Program participants conduct interviews and write essays to enrich the Memorialize Turkey website. We publish their work on Hafıza Merkezi’s Medium account and disseminate them through our social media accounts. Note that these are only available in Turkish or Kurdish:
Memorialize Turkey highlights examples of memorialization related to the many groups and individuals who have suffered harm or rights violations over the past 100 years in the late Ottoman Empire and the Republic of Turkey. The website does not seek to address all the works and stakeholders of the memory field. It rather aims to start a dialogue on the different formats, scopes, functions of memorialization works.
The website was first launched in 2013 and regularly updated to follow the transformations of the memory field. In the framework of our Memory and Youth project, we aim to work together with the participants on an updated and redesigned version of the website. This will give them an opportunity to learn about the different memorialization projects and to become themselves actors of this field. The participants have started to conduct research and enrich the website through different contributions (interviews, literature reviews, multimedia files).

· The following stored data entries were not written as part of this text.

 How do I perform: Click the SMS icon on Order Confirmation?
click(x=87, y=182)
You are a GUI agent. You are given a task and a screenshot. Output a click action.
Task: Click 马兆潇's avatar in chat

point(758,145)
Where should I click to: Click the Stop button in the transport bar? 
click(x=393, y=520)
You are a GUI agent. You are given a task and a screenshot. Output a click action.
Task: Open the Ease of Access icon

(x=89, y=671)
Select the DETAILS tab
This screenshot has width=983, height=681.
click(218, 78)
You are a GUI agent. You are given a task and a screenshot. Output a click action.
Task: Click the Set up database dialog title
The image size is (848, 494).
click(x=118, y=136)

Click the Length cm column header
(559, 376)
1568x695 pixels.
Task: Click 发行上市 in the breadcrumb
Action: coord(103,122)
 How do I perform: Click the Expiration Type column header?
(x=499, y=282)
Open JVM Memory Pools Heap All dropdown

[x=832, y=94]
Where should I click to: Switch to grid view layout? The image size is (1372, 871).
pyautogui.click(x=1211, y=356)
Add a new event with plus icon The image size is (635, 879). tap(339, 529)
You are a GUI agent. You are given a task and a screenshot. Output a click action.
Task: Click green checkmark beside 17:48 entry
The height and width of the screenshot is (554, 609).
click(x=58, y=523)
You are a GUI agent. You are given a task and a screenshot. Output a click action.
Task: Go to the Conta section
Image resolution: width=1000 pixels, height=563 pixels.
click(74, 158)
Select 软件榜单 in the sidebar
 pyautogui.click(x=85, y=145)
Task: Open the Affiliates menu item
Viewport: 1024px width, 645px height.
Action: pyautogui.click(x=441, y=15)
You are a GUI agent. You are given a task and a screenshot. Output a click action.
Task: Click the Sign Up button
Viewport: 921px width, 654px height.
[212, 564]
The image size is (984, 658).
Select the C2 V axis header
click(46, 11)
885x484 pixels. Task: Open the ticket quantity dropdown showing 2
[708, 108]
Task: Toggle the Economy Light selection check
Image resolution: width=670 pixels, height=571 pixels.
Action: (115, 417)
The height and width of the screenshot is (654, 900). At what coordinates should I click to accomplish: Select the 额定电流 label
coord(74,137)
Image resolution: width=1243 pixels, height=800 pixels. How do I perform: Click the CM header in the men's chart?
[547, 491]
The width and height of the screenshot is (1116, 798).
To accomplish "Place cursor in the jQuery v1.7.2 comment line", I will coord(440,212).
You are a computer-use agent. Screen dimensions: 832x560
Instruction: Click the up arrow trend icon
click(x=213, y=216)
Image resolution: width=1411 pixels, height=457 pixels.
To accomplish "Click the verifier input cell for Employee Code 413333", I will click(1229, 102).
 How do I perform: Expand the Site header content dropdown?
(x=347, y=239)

The participants will work on individual or small group projects. The outputs, such as essays, reports, interactive maps, videos and e-books, will give to the participants the opportunity to put into practice methods and theories discussed during the workshops and to position themselves as active subjects.
On September 8th-11th, 2022, we organized a field visit to Antakya with 16 participants and the project advisors. We visited the Ali Ismail Korkmaz Foundation, had a memory tour in the Armutlu neighborhood with the Zengiler Atölyesi initiative and went to the Armenian village Vakıflı Köy and the Museum of the village. Dr. Seda Altuğ made a presentation about the transformation of Hatay in the 20th century.
▶ Click here to see the field visit itinerary in Turkish.
YIHR Serbia and Hafıza Merkezi organized a three-day field visit and workshop titled Perspectives on Memorialization in Turkey and the Western Balkan in Belgrade on June 21-23, 2023. The workshop was a unique opportunity for 15 memory activists from Turkey and five young memory activists from Serbia to exchange knowledge and learn from activist experience to become better acquainted with the memorialization process and the culture of commemoration of war and war crimes in Serbia and Turkey. On the first day, with Nikola Radić from the Center for Holocaust Research and Education, participants had a chance to visit and discuss in detail the social use and misuse of a few monuments in Belgrade. Jelena Jovanovic, a researcher from Humanitarian Law Center from Belgrade (HLC), presented to the participants memory-related digital monuments that HLC has done in the last couple of years, such as the Kosovo Memory Book, Batajnica Memorial Initiative and the Voice of Victims website. At the end of the workshop, the participants had a public talk with Marko Milosavljevic from YIHR Serbia about secret mass graves in Serbia. The public discussion was held before the entrance to the training center of the Special Anti-Terrorist Unit of the Serbian Police, where the remains of 744 Albanian victims were found.
▶ Click here to see the field visit itinerary in English.
We organized a field trip to the Aegean island Imbros (Gökçeada in Turkish) on September 13-16, 2023. We participated in the yearly opening ceremony of the Greek schools of the island in Zeytinliköy and we discussed the past and present of the Greek community of Imbros with the school director and musician Stelyo Berber. We visited the Greek villages and the ruins of the once operating open prison on the island. We also learned about the complex history of Greece and Turkey starting from the 19th century, the population exchange of 1923 and other conflicts the two states faced throughout the 20th century, as well as how these political developments have affected Imbros from our project advisor Foti Benlisoy.